Task brief - Could you copy every line of the data that contains "storage"?

[Stored records]
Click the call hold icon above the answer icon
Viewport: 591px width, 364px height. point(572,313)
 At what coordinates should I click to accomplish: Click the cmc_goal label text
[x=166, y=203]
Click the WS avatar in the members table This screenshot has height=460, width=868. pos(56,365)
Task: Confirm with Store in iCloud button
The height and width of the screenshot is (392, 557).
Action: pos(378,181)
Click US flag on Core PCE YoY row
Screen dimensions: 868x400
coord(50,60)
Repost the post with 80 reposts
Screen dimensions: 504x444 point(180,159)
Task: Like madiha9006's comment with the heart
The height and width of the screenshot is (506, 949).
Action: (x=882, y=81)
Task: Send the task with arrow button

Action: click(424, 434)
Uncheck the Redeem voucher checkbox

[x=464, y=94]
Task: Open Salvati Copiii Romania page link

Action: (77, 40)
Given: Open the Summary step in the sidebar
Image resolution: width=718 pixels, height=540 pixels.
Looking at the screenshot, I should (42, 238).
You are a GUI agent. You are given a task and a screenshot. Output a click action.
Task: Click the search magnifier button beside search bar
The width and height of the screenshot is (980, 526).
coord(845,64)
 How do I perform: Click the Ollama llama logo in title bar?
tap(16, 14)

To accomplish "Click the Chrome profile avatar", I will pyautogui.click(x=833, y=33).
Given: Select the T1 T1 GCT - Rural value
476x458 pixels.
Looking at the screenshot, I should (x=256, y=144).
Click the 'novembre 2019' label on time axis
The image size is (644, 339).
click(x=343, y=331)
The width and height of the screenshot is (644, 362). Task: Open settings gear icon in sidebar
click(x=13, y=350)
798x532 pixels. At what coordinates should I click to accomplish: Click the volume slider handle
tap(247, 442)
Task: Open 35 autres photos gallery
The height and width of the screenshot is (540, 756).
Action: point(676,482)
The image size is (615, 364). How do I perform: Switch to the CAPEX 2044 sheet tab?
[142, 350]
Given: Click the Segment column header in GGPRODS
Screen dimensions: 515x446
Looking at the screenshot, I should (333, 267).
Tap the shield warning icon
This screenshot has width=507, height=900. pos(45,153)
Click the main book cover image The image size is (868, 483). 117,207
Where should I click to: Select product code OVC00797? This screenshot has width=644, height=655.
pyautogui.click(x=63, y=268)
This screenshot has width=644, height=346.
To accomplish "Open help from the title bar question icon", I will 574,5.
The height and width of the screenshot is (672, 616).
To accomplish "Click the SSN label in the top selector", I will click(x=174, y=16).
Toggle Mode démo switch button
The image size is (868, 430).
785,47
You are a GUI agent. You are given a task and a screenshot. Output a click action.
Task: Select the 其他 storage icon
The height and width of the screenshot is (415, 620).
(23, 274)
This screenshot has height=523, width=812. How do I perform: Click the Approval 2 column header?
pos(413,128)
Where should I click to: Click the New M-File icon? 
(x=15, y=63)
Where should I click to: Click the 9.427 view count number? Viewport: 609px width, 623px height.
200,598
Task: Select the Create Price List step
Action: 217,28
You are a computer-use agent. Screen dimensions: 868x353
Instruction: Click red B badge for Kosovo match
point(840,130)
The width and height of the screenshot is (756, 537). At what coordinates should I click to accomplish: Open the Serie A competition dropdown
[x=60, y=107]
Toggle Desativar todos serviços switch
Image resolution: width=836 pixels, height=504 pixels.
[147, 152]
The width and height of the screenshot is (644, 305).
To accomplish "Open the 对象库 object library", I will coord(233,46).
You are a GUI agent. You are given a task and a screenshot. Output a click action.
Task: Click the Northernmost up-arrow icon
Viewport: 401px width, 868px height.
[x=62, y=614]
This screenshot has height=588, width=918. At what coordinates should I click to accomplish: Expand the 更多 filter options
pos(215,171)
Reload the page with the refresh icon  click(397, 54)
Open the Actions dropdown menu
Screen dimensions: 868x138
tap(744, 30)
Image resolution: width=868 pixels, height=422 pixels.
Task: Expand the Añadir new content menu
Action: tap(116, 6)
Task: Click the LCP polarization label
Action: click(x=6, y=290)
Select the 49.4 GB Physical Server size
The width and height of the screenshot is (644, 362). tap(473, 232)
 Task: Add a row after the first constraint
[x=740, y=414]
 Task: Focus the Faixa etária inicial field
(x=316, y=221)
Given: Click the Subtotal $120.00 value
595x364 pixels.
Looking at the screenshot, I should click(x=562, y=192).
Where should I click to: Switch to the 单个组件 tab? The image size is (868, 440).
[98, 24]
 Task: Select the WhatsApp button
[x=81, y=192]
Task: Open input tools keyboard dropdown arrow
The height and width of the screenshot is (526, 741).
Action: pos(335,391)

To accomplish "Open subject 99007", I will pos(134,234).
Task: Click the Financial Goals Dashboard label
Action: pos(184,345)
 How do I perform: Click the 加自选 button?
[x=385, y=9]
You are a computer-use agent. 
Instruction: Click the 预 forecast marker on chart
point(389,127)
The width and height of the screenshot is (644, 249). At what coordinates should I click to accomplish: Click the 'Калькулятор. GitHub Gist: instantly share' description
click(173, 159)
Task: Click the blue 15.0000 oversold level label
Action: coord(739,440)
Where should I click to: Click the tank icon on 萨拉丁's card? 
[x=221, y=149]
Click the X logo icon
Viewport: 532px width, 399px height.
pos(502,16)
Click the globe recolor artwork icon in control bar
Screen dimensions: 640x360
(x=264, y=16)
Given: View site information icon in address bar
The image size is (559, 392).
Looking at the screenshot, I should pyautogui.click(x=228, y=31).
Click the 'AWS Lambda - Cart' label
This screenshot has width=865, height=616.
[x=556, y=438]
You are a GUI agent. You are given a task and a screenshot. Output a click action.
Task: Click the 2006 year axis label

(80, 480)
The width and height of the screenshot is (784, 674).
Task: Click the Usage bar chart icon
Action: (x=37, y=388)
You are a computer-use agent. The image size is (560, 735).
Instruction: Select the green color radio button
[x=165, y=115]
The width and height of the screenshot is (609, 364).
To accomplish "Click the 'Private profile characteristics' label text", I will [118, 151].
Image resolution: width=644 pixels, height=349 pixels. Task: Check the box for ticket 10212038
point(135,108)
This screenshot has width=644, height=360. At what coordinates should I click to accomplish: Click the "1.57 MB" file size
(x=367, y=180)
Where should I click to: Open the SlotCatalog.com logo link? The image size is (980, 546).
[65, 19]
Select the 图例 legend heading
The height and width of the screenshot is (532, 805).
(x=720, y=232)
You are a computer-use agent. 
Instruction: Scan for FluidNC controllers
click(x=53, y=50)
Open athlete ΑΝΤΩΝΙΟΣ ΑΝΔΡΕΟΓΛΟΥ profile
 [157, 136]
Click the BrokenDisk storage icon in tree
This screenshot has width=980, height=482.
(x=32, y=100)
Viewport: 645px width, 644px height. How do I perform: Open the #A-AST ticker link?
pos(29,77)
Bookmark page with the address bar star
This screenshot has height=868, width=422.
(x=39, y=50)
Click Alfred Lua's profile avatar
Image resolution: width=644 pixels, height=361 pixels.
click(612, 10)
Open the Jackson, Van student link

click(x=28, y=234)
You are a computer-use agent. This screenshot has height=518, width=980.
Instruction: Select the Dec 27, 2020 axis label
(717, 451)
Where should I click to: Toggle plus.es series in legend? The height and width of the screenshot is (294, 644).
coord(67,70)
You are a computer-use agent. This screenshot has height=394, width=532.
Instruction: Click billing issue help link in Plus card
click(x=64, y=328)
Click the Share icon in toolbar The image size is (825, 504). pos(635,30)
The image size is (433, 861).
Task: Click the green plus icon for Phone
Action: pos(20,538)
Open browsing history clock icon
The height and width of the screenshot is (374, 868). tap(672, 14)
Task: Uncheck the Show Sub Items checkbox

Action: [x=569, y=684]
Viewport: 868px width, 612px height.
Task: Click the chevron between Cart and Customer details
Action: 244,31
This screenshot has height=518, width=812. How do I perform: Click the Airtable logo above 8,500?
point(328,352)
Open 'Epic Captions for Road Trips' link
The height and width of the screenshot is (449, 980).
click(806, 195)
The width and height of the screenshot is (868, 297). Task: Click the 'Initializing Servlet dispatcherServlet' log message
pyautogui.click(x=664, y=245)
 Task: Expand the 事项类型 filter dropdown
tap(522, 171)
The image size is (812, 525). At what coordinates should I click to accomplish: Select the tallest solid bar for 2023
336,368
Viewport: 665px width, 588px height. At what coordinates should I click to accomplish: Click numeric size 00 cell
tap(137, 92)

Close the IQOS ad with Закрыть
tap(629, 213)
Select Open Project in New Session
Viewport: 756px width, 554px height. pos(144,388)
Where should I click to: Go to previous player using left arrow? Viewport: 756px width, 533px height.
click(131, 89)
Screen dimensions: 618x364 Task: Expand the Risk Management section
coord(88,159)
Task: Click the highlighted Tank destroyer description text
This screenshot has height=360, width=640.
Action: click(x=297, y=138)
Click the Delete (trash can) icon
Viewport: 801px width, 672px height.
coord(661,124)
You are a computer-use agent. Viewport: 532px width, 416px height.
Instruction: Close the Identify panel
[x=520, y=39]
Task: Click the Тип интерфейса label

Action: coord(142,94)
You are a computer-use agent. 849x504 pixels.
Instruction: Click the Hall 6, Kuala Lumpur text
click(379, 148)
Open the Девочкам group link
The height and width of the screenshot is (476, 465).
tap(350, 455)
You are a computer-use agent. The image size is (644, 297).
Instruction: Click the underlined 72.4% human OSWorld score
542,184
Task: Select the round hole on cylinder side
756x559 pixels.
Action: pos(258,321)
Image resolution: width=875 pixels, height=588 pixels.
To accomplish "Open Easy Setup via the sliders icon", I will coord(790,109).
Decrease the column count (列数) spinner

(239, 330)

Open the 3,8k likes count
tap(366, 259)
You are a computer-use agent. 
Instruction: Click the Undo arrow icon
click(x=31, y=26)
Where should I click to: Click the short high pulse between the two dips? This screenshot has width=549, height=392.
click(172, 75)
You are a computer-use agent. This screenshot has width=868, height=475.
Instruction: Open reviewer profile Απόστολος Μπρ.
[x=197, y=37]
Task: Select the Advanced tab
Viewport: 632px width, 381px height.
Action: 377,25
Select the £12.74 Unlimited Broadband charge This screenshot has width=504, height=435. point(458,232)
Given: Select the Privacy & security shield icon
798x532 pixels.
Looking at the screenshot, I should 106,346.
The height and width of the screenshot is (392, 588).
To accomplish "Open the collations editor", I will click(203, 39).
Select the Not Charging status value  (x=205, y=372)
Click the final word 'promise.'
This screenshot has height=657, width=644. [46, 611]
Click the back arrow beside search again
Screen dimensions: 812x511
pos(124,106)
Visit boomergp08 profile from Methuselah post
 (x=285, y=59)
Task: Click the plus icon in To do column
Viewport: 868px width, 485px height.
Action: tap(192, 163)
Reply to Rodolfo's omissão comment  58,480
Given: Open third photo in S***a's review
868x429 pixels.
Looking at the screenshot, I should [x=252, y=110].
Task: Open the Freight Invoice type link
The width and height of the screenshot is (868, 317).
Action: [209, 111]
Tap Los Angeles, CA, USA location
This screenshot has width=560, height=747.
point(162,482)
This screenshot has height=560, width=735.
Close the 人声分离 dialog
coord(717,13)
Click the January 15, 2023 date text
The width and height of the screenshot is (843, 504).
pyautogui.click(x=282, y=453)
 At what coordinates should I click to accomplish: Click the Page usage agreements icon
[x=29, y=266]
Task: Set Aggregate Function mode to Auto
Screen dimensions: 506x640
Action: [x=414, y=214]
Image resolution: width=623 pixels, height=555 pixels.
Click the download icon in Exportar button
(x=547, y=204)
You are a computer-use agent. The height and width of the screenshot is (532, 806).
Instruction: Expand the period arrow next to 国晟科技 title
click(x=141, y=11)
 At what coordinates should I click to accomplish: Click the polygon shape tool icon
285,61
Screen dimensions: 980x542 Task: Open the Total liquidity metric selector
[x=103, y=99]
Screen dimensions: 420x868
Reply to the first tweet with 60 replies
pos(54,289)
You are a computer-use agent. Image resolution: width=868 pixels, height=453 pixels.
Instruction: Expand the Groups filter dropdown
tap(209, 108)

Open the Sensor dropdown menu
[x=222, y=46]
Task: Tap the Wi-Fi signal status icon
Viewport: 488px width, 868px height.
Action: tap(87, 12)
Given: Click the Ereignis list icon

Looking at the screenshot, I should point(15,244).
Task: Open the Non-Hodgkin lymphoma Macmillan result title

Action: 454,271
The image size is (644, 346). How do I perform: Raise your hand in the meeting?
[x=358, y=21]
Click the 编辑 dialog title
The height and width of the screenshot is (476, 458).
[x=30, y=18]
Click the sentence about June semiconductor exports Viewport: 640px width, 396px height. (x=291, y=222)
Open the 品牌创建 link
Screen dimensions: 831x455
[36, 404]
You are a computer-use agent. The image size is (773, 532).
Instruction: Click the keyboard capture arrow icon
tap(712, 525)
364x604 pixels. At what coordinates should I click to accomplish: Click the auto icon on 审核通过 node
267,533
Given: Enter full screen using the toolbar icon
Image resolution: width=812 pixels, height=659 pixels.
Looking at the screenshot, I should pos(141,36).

Result of this task -
Task: Select the 其他 storage icon
Click the BrokenDisk storage icon in tree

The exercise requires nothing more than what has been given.